O verão prometido não chegou. Ainda. Mandou prenuncios enganosos, dois dias bonitos de primavera. Junho se chove, tobogando de segunda a segunda.
Na verdade,… nao importa. A segunda tropeca na terca sem que eu tenha tempo – forcas – para cuidar desta coisa dentro de mim que quer produzir, e nao arquivar. Para ser mais. Para sentir(-me) mais. Trabalho em uma cidade e moro em outra. Esqueco minha propria lingua. Lembro do cheiro, da luz, da carteira da sala de terceira serie, mas nao consigo lembrar da expressao que procuro: a que se refere aa pesoa que mora em uma cidade e trabalha em outra.
No trem a caminho do trabalho exerco as vezes o prazer voyeur de escutar a conversa dos outros. Aqui nao se conversa muito. Aqui se escuta musica no i-pod, aqui se le o jornal, aqui se tecla, se twitta, no trem.

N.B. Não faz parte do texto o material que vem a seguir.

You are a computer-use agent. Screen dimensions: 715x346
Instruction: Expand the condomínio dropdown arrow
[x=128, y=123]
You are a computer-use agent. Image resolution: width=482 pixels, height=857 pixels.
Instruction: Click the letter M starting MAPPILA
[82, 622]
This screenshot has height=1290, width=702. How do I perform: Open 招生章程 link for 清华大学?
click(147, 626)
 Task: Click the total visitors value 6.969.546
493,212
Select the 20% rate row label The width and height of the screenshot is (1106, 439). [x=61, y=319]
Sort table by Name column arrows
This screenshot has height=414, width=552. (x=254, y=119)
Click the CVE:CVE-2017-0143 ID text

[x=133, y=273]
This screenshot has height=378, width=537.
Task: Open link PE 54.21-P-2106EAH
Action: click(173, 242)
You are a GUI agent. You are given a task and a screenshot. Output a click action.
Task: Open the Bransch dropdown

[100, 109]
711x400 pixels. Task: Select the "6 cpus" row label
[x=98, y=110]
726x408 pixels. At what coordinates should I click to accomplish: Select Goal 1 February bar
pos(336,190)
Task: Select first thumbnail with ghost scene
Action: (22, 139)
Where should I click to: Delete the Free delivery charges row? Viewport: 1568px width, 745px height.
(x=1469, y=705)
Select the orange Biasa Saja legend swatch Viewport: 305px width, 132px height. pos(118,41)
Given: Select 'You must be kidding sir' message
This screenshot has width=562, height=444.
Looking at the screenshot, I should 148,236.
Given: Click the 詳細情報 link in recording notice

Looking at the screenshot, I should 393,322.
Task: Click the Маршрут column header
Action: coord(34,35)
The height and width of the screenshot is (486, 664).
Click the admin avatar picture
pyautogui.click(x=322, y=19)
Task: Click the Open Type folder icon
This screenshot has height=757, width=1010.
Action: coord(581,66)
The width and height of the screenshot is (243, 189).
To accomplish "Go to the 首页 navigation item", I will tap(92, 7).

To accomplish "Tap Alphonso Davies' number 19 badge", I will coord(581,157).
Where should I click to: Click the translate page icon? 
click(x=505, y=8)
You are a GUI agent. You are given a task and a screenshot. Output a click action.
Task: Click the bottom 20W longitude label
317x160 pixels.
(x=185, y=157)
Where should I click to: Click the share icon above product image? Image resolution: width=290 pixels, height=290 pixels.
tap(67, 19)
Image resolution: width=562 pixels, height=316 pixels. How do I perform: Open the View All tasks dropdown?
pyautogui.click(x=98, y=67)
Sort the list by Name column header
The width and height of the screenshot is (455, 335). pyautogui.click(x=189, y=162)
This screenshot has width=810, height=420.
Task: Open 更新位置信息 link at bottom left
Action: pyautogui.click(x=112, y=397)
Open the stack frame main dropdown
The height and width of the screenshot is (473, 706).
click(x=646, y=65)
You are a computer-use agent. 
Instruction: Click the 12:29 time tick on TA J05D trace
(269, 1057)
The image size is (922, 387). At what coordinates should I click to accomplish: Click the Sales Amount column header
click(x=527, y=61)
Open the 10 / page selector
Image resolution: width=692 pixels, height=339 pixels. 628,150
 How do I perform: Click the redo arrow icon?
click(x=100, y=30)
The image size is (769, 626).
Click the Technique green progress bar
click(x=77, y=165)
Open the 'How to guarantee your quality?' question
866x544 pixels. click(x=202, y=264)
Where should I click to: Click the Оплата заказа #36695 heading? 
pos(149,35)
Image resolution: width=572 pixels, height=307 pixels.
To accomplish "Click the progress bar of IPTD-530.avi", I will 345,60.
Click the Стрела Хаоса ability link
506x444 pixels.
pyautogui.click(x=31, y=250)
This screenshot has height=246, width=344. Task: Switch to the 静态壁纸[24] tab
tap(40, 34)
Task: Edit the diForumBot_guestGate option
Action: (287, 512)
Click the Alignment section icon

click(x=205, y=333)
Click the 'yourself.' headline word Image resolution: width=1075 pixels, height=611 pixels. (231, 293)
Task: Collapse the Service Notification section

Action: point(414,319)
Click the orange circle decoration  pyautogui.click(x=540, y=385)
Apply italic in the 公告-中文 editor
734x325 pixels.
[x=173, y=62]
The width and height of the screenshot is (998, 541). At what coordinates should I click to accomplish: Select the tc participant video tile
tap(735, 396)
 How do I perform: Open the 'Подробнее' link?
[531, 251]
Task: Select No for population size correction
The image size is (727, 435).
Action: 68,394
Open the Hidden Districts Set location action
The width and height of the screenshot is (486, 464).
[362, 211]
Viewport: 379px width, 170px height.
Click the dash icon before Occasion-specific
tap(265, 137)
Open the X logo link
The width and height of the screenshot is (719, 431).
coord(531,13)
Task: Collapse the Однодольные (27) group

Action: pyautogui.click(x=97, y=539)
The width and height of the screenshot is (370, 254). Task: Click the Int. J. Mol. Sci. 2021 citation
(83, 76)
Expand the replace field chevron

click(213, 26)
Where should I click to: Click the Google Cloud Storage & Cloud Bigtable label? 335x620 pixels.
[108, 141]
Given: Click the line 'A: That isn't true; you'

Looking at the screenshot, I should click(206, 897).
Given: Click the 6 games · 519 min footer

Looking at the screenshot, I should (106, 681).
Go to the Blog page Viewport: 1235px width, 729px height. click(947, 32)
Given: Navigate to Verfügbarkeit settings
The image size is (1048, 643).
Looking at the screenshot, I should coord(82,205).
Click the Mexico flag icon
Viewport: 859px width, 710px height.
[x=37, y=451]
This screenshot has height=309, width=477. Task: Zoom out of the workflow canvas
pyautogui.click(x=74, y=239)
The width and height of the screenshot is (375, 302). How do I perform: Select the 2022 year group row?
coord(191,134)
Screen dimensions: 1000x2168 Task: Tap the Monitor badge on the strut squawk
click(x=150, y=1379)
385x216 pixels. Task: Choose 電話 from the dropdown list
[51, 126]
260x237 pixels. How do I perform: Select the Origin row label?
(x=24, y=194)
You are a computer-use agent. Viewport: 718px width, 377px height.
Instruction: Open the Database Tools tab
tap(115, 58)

Da escada rolante da estacao de metro do Teatro Nacional vejo o texto em neon correndo na parede – uma fala de Puck. “Cupid is a knavish lad, / Thus to make poor females mad”. Contando os minutos, atravesso a porta giratoria e passo pelo junkie e seu carrinho de supermercado com a seguinte placa: “Desfaca-se de algumas coroas e alegre meu dia”. A papelaria fecha em cinco minutos. Quase corro. Passo por grupos de turistas entretidos com a escrita na calcada. Frases de Ibsen embutidas na pedra-sabao e o homem-estatua provavelmente intoxicado de tanta tinta dourada no corpo agucam meu sentimento de culpa. A papelaria fechou. Volto aa estacao de metro, sem alegrar a vida do junkie, e espero o metrô 5.